XML file with embedded content - how to exclude text from translation

I've got an XML structure with nodes like this one:

<p id="260">This document covers the &lt;Model&gt;.</p>

I want the content of the <p> nodes to be translated, except for &lt;Model&gt.

I've set up an XML (Legacy Embedded Content) file type. In the Parser rules, <p> is set as translatable.

In Embedded Content (Legacy), I've set:

- checked Enable embedded content processing

- Document structure information: added a custom type named "Variable"

- tag definition rules: start tag&gt;  end tag &lt;  Tag pair, Not translatable.

Now in my preview, I expect a segment "This document covers the "

Instead, I get "This document covers the <Model>."

So my embedded content isn't being filtered out. I'm doing something wrong, but what?

1
2
3
4
5
6
7
8
9
10
11
12
13
14
15
16
17
18
19
<?xml version="1.0" encoding="UTF-8" ?>
<?xml-stylesheet type="text/xsl" href="AuthorIT.xslt"?>
<AuthorIT version="20.3.1.40442" xmlns="http://www.authorit.com/xml/authorit" xmlns:xsi="http://www.w3.org/2001/XMLSchema-instance" xsi:schemaLocation="http://www.authorit.com/xml/authorit AuthorIT.xsd">
<Objects>
<Book wordcount="25">
<Object>
<Description>Headers and Footers</Description>
<GUID>9e6905caaefa4b019204e85a0bd8789e</GUID>
<ID>6116</ID>
<VariantParentID>4091</VariantParentID>
</Object>
<ContentsNodes>
<Node id="4092"></Node>
<Node id="4093"></Node>
<Node id="4094"></Node>
<Node id="11821"></Node>
</ContentsNodes>
<VariableAssignments>
<VariableAssignment>
XXXXXXXXXXXXXXXXXXXXXXXXXXXXXXXXXXXXXXXXXXXXXXXXXX
AIT variables test filter.zip

  • Try this:

    &gt; and &lt; are < and >, but in an XML element they are escaped. When Studio extracts the content, it will have: "This document covers the <Model>."

    Daniel

    (Edited)

    emoji


    Generated Image Alt-Text
    [edited by: Trados AI at 2:57 PM (GMT 0) on 1 Mar 2024]
  • In general, it's nice to provide a sample file, it just helps those who are willing to help...

    I made one up from the information you disclosed:

    Then I created a custom XML file type based on the XML 2 file type. These file types are just easier to set up than the legacy file type, with only some drawbacks.

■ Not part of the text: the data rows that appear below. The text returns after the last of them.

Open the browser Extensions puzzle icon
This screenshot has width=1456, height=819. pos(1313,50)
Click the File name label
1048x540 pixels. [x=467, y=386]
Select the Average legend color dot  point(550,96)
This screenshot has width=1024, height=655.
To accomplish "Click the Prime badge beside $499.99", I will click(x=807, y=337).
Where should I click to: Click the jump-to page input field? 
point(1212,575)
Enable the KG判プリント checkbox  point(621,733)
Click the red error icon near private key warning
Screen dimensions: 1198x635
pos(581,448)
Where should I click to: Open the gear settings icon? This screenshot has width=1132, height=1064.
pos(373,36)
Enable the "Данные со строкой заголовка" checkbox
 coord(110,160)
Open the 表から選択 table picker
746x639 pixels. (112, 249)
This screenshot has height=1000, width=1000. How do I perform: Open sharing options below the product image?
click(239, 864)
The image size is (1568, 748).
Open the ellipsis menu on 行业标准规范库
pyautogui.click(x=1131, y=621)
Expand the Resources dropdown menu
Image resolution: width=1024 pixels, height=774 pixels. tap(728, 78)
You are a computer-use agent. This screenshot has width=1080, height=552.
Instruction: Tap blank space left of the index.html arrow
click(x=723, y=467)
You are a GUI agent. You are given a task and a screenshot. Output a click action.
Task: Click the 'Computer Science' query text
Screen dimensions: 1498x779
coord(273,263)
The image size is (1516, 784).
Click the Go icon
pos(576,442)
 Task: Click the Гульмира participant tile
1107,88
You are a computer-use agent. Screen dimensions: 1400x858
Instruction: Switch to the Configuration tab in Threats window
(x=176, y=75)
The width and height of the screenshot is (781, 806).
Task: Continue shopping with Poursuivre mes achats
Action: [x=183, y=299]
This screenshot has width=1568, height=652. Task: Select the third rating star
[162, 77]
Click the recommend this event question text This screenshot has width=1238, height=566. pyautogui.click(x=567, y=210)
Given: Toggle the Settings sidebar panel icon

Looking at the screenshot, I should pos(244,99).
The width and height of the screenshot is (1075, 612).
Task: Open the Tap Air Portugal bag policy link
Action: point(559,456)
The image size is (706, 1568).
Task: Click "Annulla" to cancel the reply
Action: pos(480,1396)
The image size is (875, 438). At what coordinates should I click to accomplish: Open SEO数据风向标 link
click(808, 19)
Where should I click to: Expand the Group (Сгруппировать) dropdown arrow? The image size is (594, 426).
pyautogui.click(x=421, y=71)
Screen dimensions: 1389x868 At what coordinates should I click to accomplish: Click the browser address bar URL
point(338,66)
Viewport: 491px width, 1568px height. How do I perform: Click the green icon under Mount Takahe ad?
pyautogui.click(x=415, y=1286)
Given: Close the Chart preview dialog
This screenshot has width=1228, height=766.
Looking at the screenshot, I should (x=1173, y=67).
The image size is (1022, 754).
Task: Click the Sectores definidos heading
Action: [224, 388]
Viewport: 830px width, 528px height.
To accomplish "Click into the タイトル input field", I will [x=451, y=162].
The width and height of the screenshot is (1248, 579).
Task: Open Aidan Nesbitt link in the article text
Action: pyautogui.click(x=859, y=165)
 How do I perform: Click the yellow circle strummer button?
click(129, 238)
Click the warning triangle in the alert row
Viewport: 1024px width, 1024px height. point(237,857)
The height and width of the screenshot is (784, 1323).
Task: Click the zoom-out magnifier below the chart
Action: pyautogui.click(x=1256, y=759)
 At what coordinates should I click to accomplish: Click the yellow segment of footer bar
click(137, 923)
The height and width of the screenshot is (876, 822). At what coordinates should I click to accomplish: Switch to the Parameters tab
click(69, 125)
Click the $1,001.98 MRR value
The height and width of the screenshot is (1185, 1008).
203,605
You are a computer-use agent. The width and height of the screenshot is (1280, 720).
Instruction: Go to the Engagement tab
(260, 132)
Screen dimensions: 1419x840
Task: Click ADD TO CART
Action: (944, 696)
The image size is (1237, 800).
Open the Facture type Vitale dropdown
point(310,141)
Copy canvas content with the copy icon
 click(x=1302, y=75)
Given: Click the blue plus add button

    All customization is in the parser and embedded content sections of that file type, so it's really a 3 minute job:

    This is how Studio displays the content before I set up the embedded content processing:

    Embedded content screen:

    Rule:

    Result:

    Unless there are more requirements this is a really simple task in Studio and you can find many different ways of tackling it.

    Daniel

  • I've attached a test file to my original post now, sorry about that.
    - I have a number of existing XML filters (based on the XML (Legacy Embedded Content) file type)  I'd like to add this to. These have ~50 parser rules each, so it'd take a while to replace them with new with new filters.

    - I made a new XML 2 filter to try your suggestion. I've set it up the way you indicate, but the Preview still suggests the variables are translatable.

    - It seems to me that the conversion of &lt; and &gt; is optional: this is a setting in Entities->HTML Special. Tried both with and without entity conversion, with both options the Preview still suggests the variables are translatable.

    I suspect part of the trouble is that <Model> isn't an XML element. It's half of a tag pair.

  • The Entity conversion is when Trados Studio writes content, it's not about how content is read.

    &lt;Model&gt; is indeed not an XML element, it's embedded content. AFAIK you can't work with parser rules here, you must work with an embedded content processor of some kind.

    Daniel

  • Thanks to Daniel's info I was able to modify the filter.

    This is what I ended up doing (this is for an XML Legacy filter, for the new XML filter format it's slightly different):

    1. In the parser rules, every tag that can contain a variable must have a 'Context' entry.
    2. To add a context entry:
      double-click the tag
      in the 'edit rule' dialog, click 'Edit'.
      In the Structure Information Properties dialog, click 'Add'.
      In the Add Structure Information dialog, click in the Name field.
      Enter a context name, for example 'text'.
      Make a note of the Identifier field.
      If the Name field contains upper case letters, these will be converted to lowercase in the Identifier field.
    3. On the Embedded Content (Legacy) page, check the 'Enable embedded content processing' check box.
    4. In the 'Document structure information' field, add the Identifier for each tag you want to filter the variable names in. If you add the Name field, it won't work. So 'text' and not 'Text'.
    5. In the Tag Definition Rules area, add the rule, in my case the start tag is <.*?>
    6. Click Advance to set the segmentation rule. I chose Include.